A Reliability Assessment Paradigm for Automated Video Tracking Systems
- Description: Most existing performance evaluation methods concentrate on defining separate metrics over a wide range of conditions and generating standard benchmarking video sequences for examining the effectiveness of video tracking systems. In other words, these methods attempt to design a robustness margin or factor for the system. These methods are deterministic in which a robustness factor, for example, 2 or 3 times the expected number of subjects to track or the strength of illumination would be required in the design. This often results in overdesign, thus increasing costs, or underdesign causing failure by unanticipated factors. In order to overcome these limitations, we propose in this paper an alternative framework to analyze the physics of the failure process and, through the concept of reliability, determine the time to failure in automated video tracking systems. The benefit of our proposed framework is that we can provide a unified and statistical index to evaluate the performance of automated video tracking system for a task to be performed. At the same time, the uncertainty problem about a failure process, which may be caused by the system’s complexity, imprecise measurements of the relevant physical constants and variables, or the indeterminate nature of future events, can be addressed accordingly based on our proposed framework.

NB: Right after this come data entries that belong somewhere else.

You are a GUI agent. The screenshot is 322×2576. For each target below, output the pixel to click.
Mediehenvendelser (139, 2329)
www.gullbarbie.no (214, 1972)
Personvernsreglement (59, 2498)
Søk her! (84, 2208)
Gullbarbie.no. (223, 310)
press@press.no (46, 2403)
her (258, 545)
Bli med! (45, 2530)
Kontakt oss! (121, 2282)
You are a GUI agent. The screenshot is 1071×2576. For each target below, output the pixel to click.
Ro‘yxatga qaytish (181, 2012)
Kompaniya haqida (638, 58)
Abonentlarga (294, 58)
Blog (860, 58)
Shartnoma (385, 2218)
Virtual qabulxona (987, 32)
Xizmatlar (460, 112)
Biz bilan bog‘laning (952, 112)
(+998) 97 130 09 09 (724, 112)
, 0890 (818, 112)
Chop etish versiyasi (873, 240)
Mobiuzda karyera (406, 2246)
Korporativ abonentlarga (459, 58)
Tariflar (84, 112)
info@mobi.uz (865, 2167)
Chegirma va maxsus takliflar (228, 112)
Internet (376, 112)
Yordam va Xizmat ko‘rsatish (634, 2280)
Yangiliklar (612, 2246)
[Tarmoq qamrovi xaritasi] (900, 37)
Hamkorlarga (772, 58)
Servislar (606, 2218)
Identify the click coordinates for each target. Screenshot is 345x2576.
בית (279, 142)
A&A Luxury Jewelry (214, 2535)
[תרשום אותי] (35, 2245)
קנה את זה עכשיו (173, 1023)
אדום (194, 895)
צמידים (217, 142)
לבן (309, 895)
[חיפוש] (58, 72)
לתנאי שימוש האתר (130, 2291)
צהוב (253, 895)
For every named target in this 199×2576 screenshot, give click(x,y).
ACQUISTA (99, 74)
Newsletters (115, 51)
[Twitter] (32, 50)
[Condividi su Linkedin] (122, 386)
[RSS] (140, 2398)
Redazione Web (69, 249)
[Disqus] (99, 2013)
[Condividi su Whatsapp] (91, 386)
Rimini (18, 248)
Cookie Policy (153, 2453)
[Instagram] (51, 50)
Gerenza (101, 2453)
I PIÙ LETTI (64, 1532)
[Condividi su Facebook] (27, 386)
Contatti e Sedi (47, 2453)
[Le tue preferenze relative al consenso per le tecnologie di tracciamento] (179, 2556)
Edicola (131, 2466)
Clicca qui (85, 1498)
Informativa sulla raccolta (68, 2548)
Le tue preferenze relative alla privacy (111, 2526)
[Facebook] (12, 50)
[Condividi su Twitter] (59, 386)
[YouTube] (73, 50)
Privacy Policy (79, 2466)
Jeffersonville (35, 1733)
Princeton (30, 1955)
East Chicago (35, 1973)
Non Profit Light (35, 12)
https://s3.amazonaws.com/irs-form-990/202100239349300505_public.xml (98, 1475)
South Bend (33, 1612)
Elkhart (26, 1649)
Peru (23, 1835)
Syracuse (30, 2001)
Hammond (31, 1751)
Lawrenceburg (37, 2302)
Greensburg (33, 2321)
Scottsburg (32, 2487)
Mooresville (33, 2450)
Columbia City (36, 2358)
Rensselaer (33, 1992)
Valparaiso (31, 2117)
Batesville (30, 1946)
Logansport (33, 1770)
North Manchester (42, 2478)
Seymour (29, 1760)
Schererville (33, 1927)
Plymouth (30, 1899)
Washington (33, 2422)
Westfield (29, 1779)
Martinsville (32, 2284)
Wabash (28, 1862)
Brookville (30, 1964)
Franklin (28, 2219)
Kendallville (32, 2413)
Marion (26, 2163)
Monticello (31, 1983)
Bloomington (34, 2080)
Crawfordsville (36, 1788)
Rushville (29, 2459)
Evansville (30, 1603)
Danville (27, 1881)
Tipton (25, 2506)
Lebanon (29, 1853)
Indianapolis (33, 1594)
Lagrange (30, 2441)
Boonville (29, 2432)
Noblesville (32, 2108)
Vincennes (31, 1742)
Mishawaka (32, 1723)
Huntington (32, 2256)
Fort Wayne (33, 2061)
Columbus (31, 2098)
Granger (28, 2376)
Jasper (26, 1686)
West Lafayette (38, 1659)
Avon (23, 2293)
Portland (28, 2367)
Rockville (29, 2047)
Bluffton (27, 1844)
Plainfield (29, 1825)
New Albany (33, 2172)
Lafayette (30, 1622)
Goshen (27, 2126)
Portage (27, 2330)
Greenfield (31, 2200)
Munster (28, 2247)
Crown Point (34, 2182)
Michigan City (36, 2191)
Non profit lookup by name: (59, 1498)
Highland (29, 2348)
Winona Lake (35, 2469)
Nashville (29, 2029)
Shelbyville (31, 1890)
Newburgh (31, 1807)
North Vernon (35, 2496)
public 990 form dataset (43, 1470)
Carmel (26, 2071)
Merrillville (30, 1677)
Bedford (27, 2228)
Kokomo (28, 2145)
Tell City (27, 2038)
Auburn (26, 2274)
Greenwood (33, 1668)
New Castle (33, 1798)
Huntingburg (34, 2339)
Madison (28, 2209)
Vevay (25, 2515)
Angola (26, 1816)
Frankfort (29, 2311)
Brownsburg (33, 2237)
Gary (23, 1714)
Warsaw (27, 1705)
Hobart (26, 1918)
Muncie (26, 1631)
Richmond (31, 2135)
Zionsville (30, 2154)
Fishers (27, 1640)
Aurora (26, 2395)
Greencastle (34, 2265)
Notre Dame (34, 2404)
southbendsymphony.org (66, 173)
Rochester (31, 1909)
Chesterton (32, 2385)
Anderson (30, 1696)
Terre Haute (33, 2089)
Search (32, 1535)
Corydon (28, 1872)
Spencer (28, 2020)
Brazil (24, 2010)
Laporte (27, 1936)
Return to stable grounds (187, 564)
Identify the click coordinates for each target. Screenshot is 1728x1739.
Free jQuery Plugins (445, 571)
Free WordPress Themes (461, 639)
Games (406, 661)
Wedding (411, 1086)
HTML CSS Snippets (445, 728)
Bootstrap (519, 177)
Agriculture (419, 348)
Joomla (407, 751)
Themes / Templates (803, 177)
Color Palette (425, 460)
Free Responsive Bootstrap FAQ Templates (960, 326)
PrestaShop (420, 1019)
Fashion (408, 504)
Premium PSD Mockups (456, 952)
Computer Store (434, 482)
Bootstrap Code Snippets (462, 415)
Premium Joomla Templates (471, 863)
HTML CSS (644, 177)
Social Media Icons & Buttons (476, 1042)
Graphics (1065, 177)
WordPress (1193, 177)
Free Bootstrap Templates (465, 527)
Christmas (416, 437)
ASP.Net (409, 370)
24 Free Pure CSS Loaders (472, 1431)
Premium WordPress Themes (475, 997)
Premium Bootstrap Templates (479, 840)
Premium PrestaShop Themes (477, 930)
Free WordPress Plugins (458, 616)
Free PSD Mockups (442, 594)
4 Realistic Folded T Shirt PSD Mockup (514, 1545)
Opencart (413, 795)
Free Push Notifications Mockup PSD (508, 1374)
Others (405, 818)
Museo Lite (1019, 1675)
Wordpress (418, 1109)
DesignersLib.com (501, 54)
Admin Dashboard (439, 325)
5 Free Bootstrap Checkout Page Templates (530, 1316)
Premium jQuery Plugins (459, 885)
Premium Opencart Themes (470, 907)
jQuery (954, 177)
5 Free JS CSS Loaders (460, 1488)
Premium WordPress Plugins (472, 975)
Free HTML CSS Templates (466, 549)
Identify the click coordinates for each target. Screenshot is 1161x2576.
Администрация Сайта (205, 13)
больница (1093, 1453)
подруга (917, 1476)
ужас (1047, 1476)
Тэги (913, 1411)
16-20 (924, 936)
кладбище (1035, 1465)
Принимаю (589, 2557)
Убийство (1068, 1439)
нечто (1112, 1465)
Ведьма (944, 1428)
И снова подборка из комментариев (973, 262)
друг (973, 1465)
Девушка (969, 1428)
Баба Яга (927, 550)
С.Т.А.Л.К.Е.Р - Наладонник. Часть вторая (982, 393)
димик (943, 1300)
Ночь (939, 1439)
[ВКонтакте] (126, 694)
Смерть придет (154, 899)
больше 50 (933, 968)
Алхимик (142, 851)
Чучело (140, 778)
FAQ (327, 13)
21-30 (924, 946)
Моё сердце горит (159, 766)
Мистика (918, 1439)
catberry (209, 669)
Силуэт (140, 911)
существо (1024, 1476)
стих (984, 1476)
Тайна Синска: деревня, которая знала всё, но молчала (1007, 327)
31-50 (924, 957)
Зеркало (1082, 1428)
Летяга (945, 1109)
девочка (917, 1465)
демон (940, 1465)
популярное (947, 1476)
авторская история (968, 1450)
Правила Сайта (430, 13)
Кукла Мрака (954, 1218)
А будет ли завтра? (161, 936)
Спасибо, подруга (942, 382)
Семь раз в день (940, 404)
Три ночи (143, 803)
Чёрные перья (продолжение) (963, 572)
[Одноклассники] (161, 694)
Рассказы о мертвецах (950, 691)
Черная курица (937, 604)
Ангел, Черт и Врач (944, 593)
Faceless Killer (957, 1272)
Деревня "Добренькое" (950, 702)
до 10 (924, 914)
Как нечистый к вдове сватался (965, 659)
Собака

Camera handoff and placement for automated tracking systems with multiple omnidirectional cameras
- Description: […] In this paper, we design an observation measure to quantitatively formulate the effectiveness of object tracking so that we can trigger camera handoff timely and select the next camera appropriately before the tracked object falls out of the field of view (FOV) of the currently observing camera. In the meantime, we present a novel solution to the consistent labeling problem in omnidirectional cameras. […] Experiments show that our proposed observation measure can quantitatively formulate the effectiveness of tracking, so that camera handoff can smoothly transfer objects of interest. Meanwhile, our proposed consistent labeling approach can perform as accurately as the geometry-based approach without tedious calibration processes and outperform Calderara’s homography-based approach. Our proposed camera placement method exhibits a significant increase in the camera handoff success rate at the cost of slightly decreased coverage, as compared to Erdem and Sclaroff’s method without considering the requirement on overlapped FOVs.